Исходный текст ▸
Тут пришла новая беда. Султан вот уже несколько дней был при смерти, без сознания, плавал между жизнью и смертью. Когда муж-султан между жизнью и смертью, жена-султанша думает: «Куда ей податься, где спрятаться, где искать спасения?»

Может и правда, для женщины всегда найдется место и в раю, и в аду, и там, где живут ангелы, и там, где скрываются злые духи? Где ее рай, где ее ад ныне? Может, вся ее жизнь – сплошное зло. Ибо, ведь только во зле мы искренни, а не в добре. Ненависть пожирала ее. Ненависть к человеку, который возвеличил, поднял, поставил над всем миром. Поставил? Втоптал в грязь и кровь? Бросил в рабство, чтобы потом поднять до небес. Но даже миг рабства не забывается ни на каких высотах и никогда не прощается.

Сейчас, перед порогом смерти султана, Роксолана поняла, прочувствовала до всей глубины своей истерзанной души, что в этой жизни нет ничего вероятнее смерти. Она неизменна. После смерти султана его султанша будет казнена. Вот здесь, на четырехугольном кожаном коврике, разостланном на роскошных коврах. Виртуознейший палач империи срубит ей голову быстро, умело, без боли, тайна будет соблюдена, никто не будет видеть и знать о случившемся.

Но пока смерть отступила. К султану вернулось сознание и осознание того, сколь тяжел султанский тюрбан. Ему так захотелось стать каменщиком. Быть с каменщиками. Жить, чтобы бить камень! Камни будут ему подушкой, он будет спать на песке и камнях, будет жить во тьме, и даже бог перестанет быть его надеждой, но все равно будет жить! Жить! Ибо так хочется жить!

Задания и упражнения ▸
1 – Кем, согласно отрывку о Роксолане и султане, захотелось стать султану, когда к нему вернулось сознание?
2 – Выпишите из отрывка о Роксолане и султане фрагмент между словами «Сейчас, перед порогом» и «так хочется жить!» включительно.
3 – Напишите продолжение отрывка о Роксолане и султане, начиная сразу после его последнего предложения.

Извлечённые записи ▸
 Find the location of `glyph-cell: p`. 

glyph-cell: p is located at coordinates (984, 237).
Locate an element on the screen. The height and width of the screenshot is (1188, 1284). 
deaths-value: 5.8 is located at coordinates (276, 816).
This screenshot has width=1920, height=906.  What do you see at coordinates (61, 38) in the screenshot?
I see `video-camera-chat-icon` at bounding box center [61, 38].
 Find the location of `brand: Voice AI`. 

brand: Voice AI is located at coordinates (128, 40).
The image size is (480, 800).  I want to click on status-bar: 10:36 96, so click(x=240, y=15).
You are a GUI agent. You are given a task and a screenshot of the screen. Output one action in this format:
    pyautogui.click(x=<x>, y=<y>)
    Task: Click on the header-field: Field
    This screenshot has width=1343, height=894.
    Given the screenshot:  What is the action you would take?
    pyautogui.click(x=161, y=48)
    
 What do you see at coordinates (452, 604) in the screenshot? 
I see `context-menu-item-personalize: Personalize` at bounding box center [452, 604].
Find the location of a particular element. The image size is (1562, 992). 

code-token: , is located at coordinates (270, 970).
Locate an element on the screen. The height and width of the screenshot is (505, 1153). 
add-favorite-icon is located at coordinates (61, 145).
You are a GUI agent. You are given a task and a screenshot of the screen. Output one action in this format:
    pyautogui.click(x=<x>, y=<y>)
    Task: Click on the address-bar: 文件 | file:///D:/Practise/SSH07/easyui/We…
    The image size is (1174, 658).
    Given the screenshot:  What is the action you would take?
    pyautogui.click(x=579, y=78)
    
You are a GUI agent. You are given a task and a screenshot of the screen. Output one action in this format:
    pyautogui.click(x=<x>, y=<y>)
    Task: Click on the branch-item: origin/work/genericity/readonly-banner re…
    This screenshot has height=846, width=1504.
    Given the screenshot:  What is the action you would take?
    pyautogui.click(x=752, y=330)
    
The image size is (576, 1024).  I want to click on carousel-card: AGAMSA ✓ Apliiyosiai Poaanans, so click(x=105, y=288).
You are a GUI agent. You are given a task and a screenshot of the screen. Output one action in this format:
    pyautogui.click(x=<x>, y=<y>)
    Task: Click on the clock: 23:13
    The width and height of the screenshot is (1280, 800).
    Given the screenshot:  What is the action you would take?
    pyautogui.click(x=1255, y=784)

Ответы к заданиям ▸
1 – Каменщиком.

2 –
Сейчас, перед порогом смерти султана, Роксолана поняла, прочувствовала до всей глубины своей истерзанной души, что в этой жизни нет ничего вероятнее смерти. Она неизменна. После смерти султана его султанша будет казнена. Вот здесь, на четырехугольном кожаном коврике, разостланном на роскошных коврах. Виртуознейший палач империи срубит ей голову быстро, умело, без боли, тайна будет соблюдена, никто не будет видеть и знать о случившемся.

Но пока смерть отступила. К султану вернулось сознание и осознание того, сколь тяжел султанский тюрбан. Ему так захотелось стать каменщиком. Быть с каменщиками. Жить, чтобы бить камень! Камни будут ему подушкой, он будет спать на песке и камнях, будет жить во тьме, и даже бог перестанет быть его надеждой, но все равно будет жить! Жить! Ибо так хочется жить!

3 –
Очнувшись, пошел Сулейман в покои Роксоланы. Увидев султана с лихорадочным блеском в глазах, покачнулась султанша ему навстречу так, будто подставила под его цепкие холодные пальцы свою нежную шею. А он, то ли стеная, то ли рыча, тяжко упал перед ней на колени, так что она даже отступила испуганно, и даже евнухи, притаившиеся в своих укрытиях, в ужасе закрыли глаза, чтобы не быть свидетелями зрелища, за которое каждый мог поплатиться головой. Никто ничего не видел, не слышал, не знал.

Роксолана смотрела на султана, видела его жилистую загорелую шею в широком воротнике халата, почему-то не могла оторвать взгляд от одной жилки, горбатой, будто всадник на коне, который в вечной поспешности скачет, скачет, не зная куда. Ей почему-то внезапно показалось, что жилка эта стала хрупкой – вот-вот надломится, развеется в прах и, наконец, остановит свой вечный бег.

И неожиданно ей стало жаль этого старого человека, и что-то заплакало в ней, подало голос милосердия и надежды. Захлебываясь от рыданий, Роксолана упала навстречу Сулейману, а он осторожно гладил ее теплые волосы и глухо бормотал стихи:


Разве я не говорил тебе, что я море?
А ты рыба – разве я не говорил тебе?
Разве я не говорил тебе – не ходи в ту пустыню?
Твое чистое море – это я, разве я не говорил тебе?

Он смотрел на свою султаншу и примечал: там пожелтело, там появилось пятнышко, там пересохшая кожа, там морщинка. Он понимал: морщинку на лице любимой женщины не разгладят своими поцелуями даже миллион ангелов. Годы оставляют на нем жестокие свои следы, но султан утешал себя тем, что Роксолана становится для него все дороже.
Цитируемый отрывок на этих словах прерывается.